Dante Pettis' 10-yard catch midway through the fourth quarter put the Giants in position for a field goal to take that four-point lead -- and Cowboys head coach Mike McCarthy was asked afterward why he didn't challenge that the pass was incomplete.

"The catch, it was obviously down in our area and the way the receiver turned to me and the information, we just felt it was too close," McCarthy said. "We just felt it was kind of a bang-bang type situation. The fact of the matter, we were in a tight game and the three timeouts was obviously of high value there. We just didn't there was enough information to overturn it."

It did appear that the ball might have hit the ground before Pettis had control, but as McCarthy said, the officials would have needed indisputable evidence to overturn their on-field ruling of a catch.

Nevertheless, the play had a major impact on the rest of the game.

Before quarterback Daniel Jones' 10-yard completion to Pettis, the Giants were facing third-and-16 from the Cowboys' 42-yard line. An incompletion would have kept them out of reasonable field goal range. Instead, Pettis set them up for a Graham Gano 50-yard field goal to make the score 23-19.

The Cowboys' offense drove to the Giants' 7 in the final two minutes, but they needed a touchdown to win the game, not merely a field goal. On third-and-17 with 1:24 left, quarterback Andy Dalton, scrambling to his left to avoid pressure, threw a jump ball into the end zone that Giants safety Xavier McKinney intercepted.

Despite a near-fumble by running back Wayne Gallman Jr., the Giants (6-10) were able to run out the clock and mathematically eliminate the Cowboys (6-10) from playoff contention.

Regarding the Cowboys' normal challenge process, McCarthy said he has assistant coaches in the upstairs stadium booth that provide replay information, and he makes the final decision on the sideline.

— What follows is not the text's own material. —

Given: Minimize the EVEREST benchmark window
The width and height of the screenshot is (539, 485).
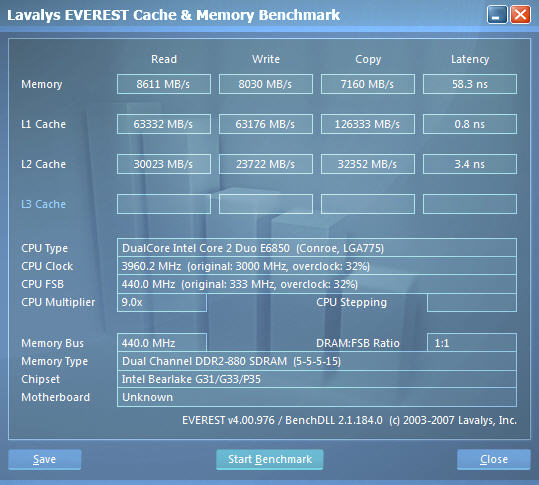Looking at the screenshot, I should pyautogui.click(x=497, y=15).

Three Cowboys assistant coaches -- assistant head coach Rob Davis, assistant special teams coach Matt Daniels and offensive assistant Scott Tolzien -- did not travel with the team to New Jersey while adhering to NFL protocols related to COVID-19, but McCarthy said their absence did not impact their review process of the Pettis catch.

McCarthy was also asked about his decision not to try a two-point conversion after the Cowboys trimmed the Giants' lead to 20-15 midway through the third quarter. Successfully going for two would've made it a three-point game.

"Not at that point in the game. It was too early in the game to go for two in my opinion there," McCarthy said.